Former justice to lead Diana interview inquiry
A retired judge will head an inquiry into allegations of forgery, deceit and cover-up surrounding Martin Bashir’s interview with the Princess.
A retired Supreme Court judge has been appointed by the BBC to head an inquiry into allegations of forgery, deceit and cover-up surrounding Martin Bashir’s interview with Diana, Princess of Wales.
Lord Dyson will focus on how Bashir obtained the interview for Panorama in 1995 and whether BBC executives concealed his alleged wrongdoing.
The investigation was ordered by Tim Davie, the director-general, after Earl Spencer, Diana’s brother, highlighted 32 occasions on which Bashir allegedly used deceit to exploit her paranoia and obtain the interview.
Mr Davie said: “The BBC is determined to get to the truth about these events. Lord Dyson is an eminent and highly respected figure who will lead a thorough process.”
Lord Dyson, 77, who was master of the rolls until 2016, said that he would start immediately, adding: “I will ensure it is both thorough and fair.”
He will also examine how effectively the BBC investigated when two false bank statements created on Bashir’s orders emerged in 2016. The BBC exonerated Bashir having heard that Diana purportedly sent a handwritten letter saying they had not influenced her decision to do the interview. The letter was lost but was rediscovered last week.
Earl Spencer, 56, has now accused Bashir of other forged bank statements, a fax that appeared to falsely suggest that Tiggy Legge-Bourke, nanny to Prince William and Prince Harry, was pregnant with Prince Charles’s child and claims that MI5 had placed Diana under surveillance.
A BBC source said it was hoped that the inquiry would be completed within six months. Present staff, including Bashir who rejoined the broadcaster as religious affairs correspondent in 2016, will be expected to assist the inquiry.
The corporation will encourage Earl Spencer and former staff, including Lord Hall of Birkenhead, who was head of news at the time of the interview and later director-general, to give evidence.
The inquiry will not cover wider allegations of wrongdoing by Bashir, or why he was allowed to rejoin the BBC in 2016 despite an executive having made an official complaint that he made “defamatory and professionally damaging accusations” against BBC journalists while working for Granada Television.
Peter Horrocks, then BBC head of current affairs, wrote to Ian McBride, Granada’s managing editor, in July 2000 to take the “unusual step of complaining formally about one of your journalists”. He wrote: “On stories where Martin is in direct competition with Panorama he has a track record of attacking Panorama journalists with accusations that are inaccurate, defamatory and professionally damaging.”
Bashir was accused of falsely claiming to relatives of victims of the serial killer Harold Shipman that the BBC planned to sabotage his prosecution by broadcasting an investigation before the trial.
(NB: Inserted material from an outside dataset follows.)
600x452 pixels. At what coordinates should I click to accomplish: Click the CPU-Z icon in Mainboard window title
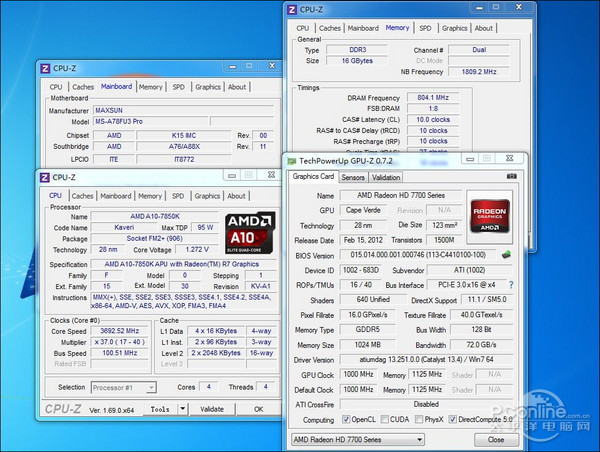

Bashir is also alleged to have told Scotland Yard that the BBC was withholding evidence from the police investigation into David Copeland, a homophobic racist who set off nail bombs in Soho and other areas of London in 1999, killing three people.
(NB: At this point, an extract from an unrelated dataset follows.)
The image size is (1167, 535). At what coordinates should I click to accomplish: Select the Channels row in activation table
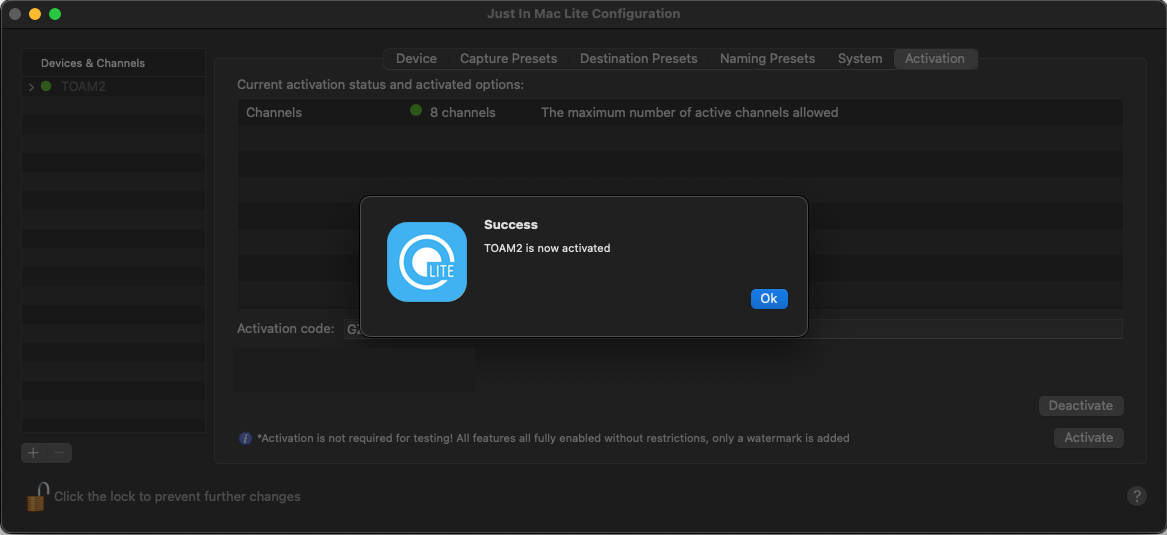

Tom Mangold, who worked alongside Bashir on Panorama, said the journalist’s return to the BBC had been cleared by James Harding, a former editor of The Times and then BBC director of news, and Jonathan Munro, head of newsgathering. Mangold wrote: “Munro I’m told authoritatively, was anxious to recruit ‘a marquee name’.”
Mr McBride told Channel 4 News that he could not recall receiving the letter or speaking with anyone from the BBC about concerns involving Bashir.
The BBC has said that it has not spoken to Bashir, 57, about the allegations as he is recovering from heart surgery and Covid-19.